We can tell ourselves, the people have spoken, maybe it will work, and maybe things won’t go as we dread they might. We have watched what is surely a decay of values of tolerance and welcome in the United States, the very opposite of what the gospel teaches us. We might hope that these were just words said in battle, and that now, in the peaceful transition, wisdom will come. We have plenty of evidence to the contrary. But that hope is essential: God and the gospel teaches us that hope is on the same side as faith, a restorative balm to help us look ahead.
Hope, however is not enough. We must look to the words of our second lesson: if you want to eat, you must work. Now Paul was speaking in a particular context: after the death and resurrection of Jesus. A member of the community assumed he would quickly return and take care of things, so they had stopped working, living off the kindness of others. But Paul gives them the gears, and tells them, basically, to get up and get going, that just as the disciples worked when Jesus was alive, so should they now.
But for us, the part that we must be mindful of is the tendency among human beings to count on someone else to take care of difficult problems. As the racist and sexist level of debate rose in the United States, people constantly reassured themselves – surely someone would stop it. Even here, I heard people speaking as if the problems with the two candidates were equal – they didn’t like either of them, they were both bad. But that is just another version of scapegoating. In the gospel, we are called to welcome strangers in need, to see past the law to what is right, to respond first with love and kindness, to celebrate difference, to exchange opinions without judgement. We are not to be bullies, we are not to abuse others because we have power, we are not to cast aspersions on people because they look different, we are not to incite hatred against other faiths and races. These are not the lessons we learned in the gospel. They are not the lessons we teach out children.
So what now? Now we work. We learn a lesson, a hard one, on the poisonous attitudes that can, with relative ease, seep into a democratic society. We learn the consequences of the anger of those people who feel left out of a society, or displaced. We recognize the role we play in standing with those who are vulnerable. We begin to see with clear eyes, some of the problems bubbling under the surface in our own waters. We can already hear its rumblings.
The hardest part of this result on Tuesday, for many parents, was what to tell their children. As Noah said before going to bed: “What will I tell my own kids about 2016? A crazy man wanted to build a wall…but instead the first female president was elected.” That is not what he woke up to. What could I say to that: sometimes the world doesn’t go the way we thought it would. When that happens, we don’t give up. We work even harder to correct its course, to safeguard the values we treasure.
The very notion of Jesus returning is not meant to keep us static, waiting for that great, marvelous day. It is meant to fire us up: Jesus left us in charge, with clear directions, what world might he return to? Are we expecting Jesus to start over from scratch?
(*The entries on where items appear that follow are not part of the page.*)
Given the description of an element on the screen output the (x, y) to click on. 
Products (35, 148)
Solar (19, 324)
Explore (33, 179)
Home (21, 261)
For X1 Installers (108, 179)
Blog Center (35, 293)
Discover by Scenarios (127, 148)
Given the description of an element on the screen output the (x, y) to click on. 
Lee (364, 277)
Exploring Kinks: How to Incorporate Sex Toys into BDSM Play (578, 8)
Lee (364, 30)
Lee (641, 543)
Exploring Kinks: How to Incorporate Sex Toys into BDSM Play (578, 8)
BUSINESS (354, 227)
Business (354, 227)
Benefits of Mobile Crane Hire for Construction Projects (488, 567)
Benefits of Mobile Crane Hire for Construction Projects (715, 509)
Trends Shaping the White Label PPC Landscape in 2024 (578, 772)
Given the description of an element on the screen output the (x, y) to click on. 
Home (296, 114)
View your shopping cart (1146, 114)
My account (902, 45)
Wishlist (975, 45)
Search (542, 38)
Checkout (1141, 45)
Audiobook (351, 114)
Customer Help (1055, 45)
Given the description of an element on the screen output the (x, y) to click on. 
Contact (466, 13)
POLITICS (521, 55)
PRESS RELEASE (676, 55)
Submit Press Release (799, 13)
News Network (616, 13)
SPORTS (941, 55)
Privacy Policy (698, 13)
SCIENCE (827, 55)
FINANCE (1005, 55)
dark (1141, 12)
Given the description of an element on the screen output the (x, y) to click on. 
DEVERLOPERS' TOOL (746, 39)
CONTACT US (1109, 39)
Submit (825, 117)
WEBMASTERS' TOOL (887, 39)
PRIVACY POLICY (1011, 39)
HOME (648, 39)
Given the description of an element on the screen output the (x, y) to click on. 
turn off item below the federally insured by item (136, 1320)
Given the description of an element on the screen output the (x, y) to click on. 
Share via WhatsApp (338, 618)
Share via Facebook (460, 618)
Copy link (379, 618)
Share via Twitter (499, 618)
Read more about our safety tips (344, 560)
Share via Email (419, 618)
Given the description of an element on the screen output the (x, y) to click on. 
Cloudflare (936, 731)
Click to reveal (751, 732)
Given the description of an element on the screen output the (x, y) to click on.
No, we work. There is no excuse for us to stand silent when someone is being subjected to racism. There is no excuse for us look away when we see a women being mistreated. There is no excuse for us not to educate ourselves about the people who would lead our own country, and the policies that they would bring. There is no excuse at all. If we do not work, Paul would say, we get the meal we deserve – one that will surely taste sour in our mouths.
I am lifted by the words of scripture, quoted this week. A line from Galatians, Chapter Six: Let us not lose heart and grow weary and faint in acting nobly and doing right, for in due time and at the appointed season we shall reap.” Set aside the events of this week, put aside politics. That is the core lesson we need to instill in our children, while they are still small boats on a large river. And when we tell them so, may we be believe those words for ourselves.